Pelaksana Tugas Kepala Dinas Kehutanan Lampung Wiyogo Supriyanto mengakui, masih ada petani hutan yang menanam pisang dan pepaya meski hal itu tidak dibenarkan. Mereka semestinya menanam tanaman kayu dan buah, seperti alpukat, jengkol, durian, atau kopi. Sejumlah petani hutan masih menanam pisang atau pepaya karena bisa dipanen lebih cepat.
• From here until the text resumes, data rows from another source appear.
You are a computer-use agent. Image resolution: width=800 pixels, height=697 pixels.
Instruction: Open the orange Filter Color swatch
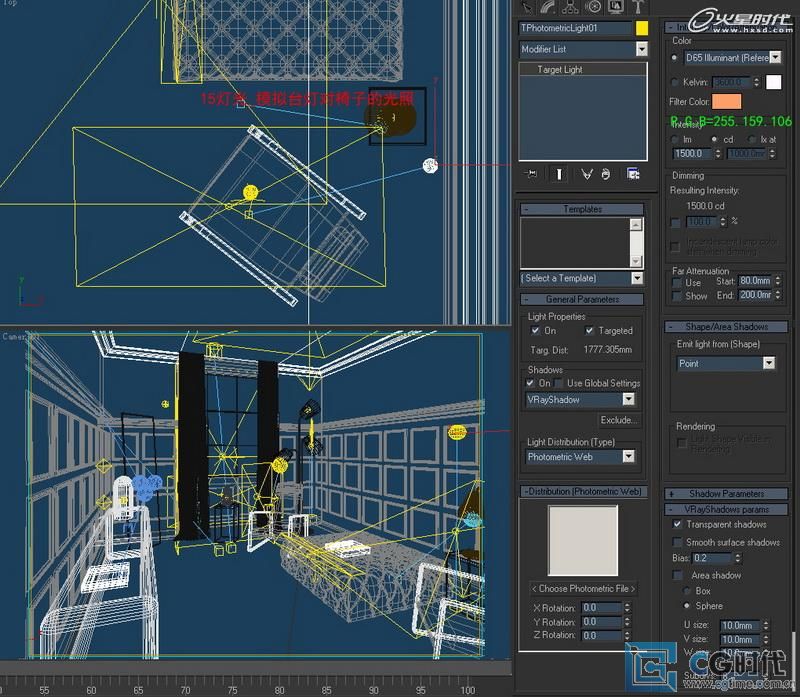point(727,102)
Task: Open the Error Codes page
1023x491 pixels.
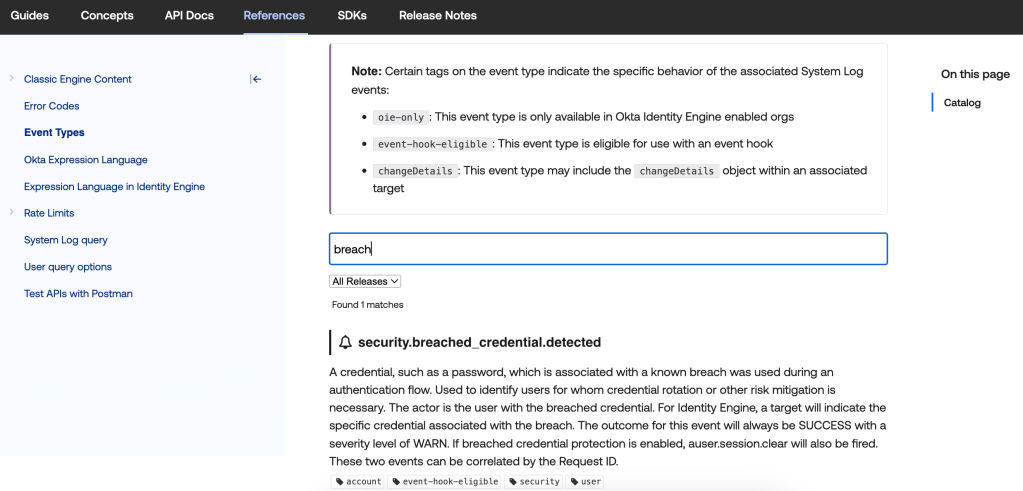Action: click(x=52, y=106)
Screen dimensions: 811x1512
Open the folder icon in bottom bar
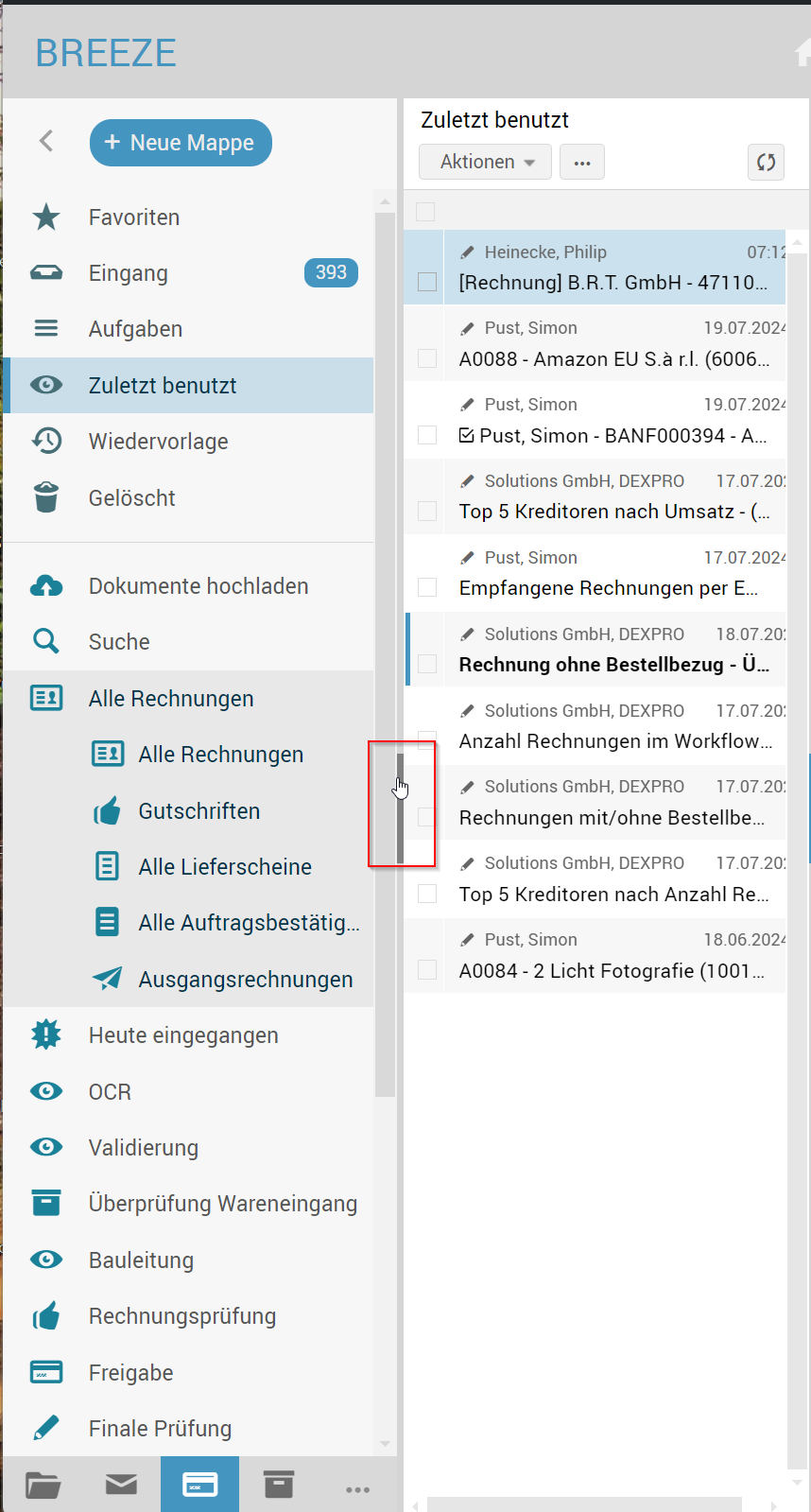click(x=43, y=1485)
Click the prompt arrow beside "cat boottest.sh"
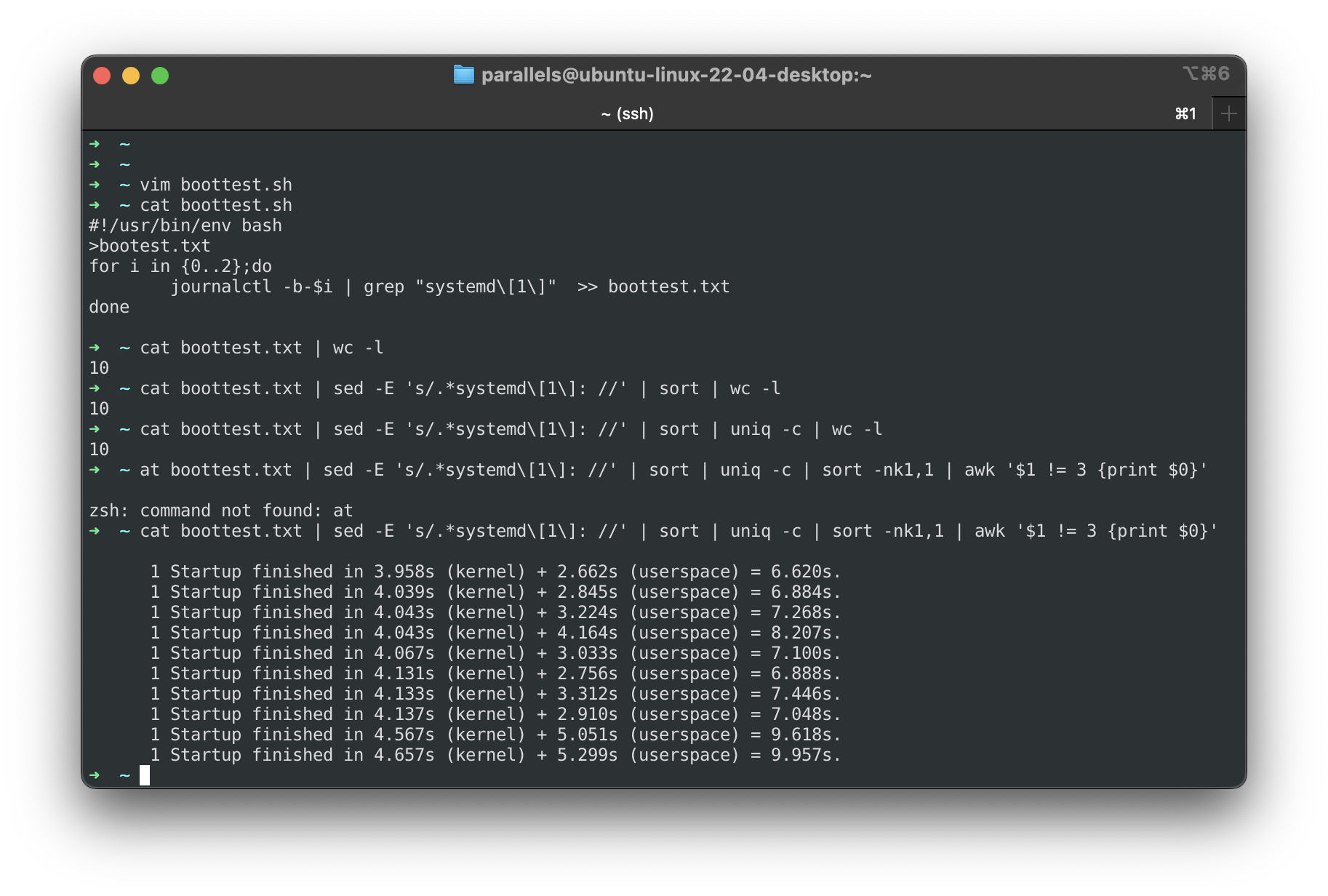 click(x=95, y=204)
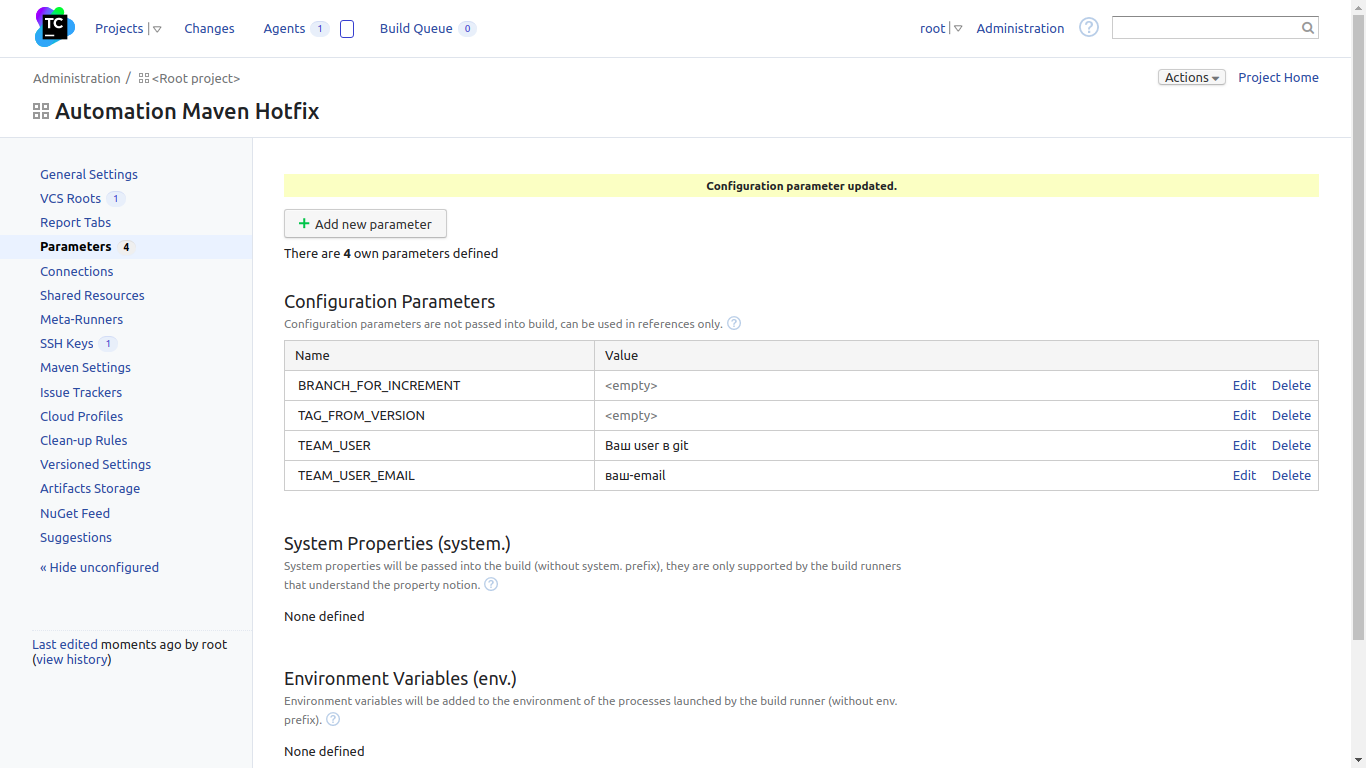The height and width of the screenshot is (768, 1366).
Task: Click the TeamCity logo
Action: coord(54,27)
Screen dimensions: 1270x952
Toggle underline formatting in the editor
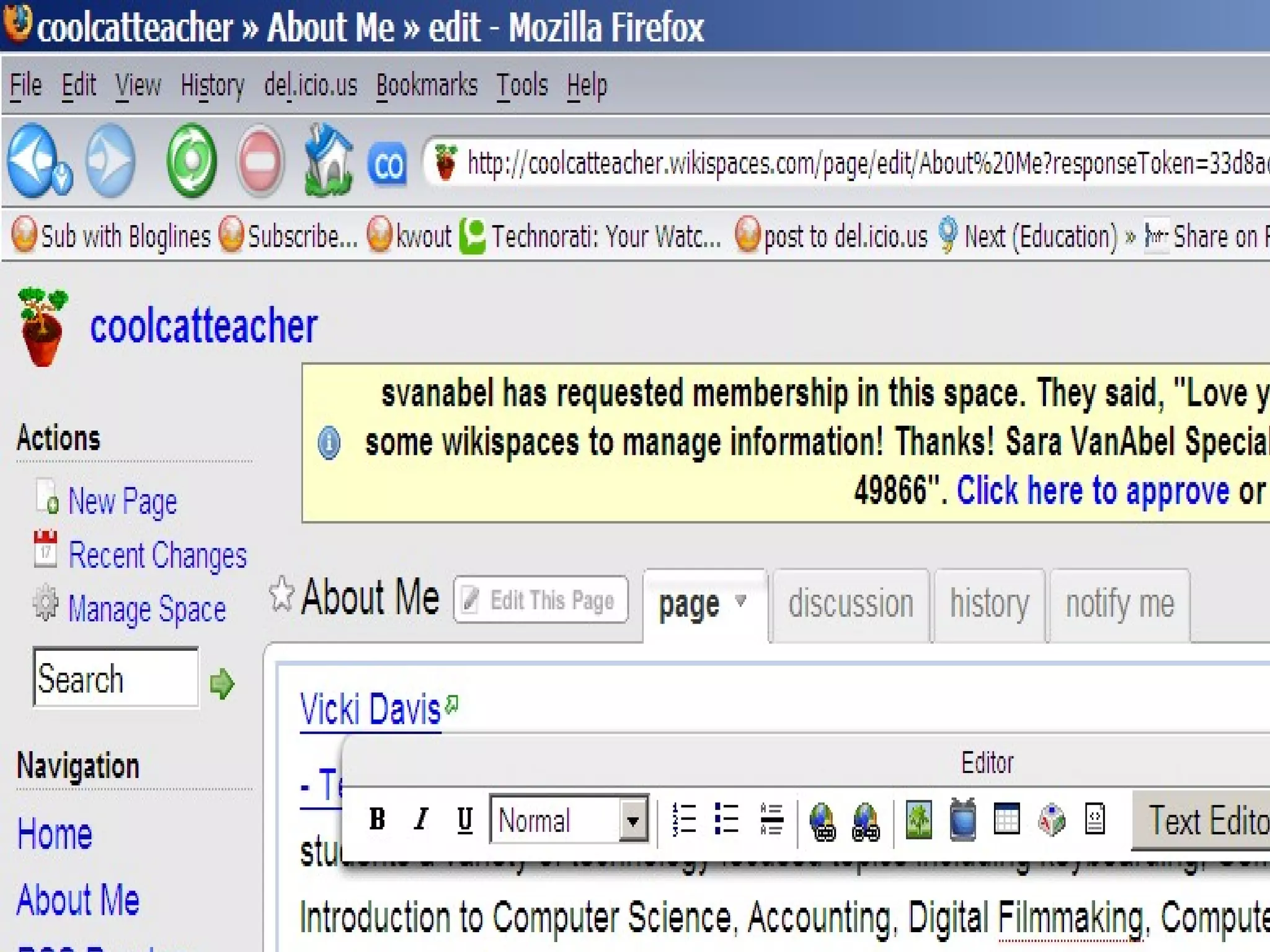(x=464, y=819)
Selama ini, pemerintah telah berupaya membantu warga menangani konflik dengan gajah liar. Salah satunya, membangun lima pos untuk memantau gajah dan memberikan bantuan mercon untuk menghalau gajah. Pemerintah bekerja sama dengan sejumlah lembaga pemerhati satwa juga memberikan pelatihan peningkatan kapasitas penggiringan gajah. Pemerintah juga terus berupaya menangkap pelaku pembalakan liar.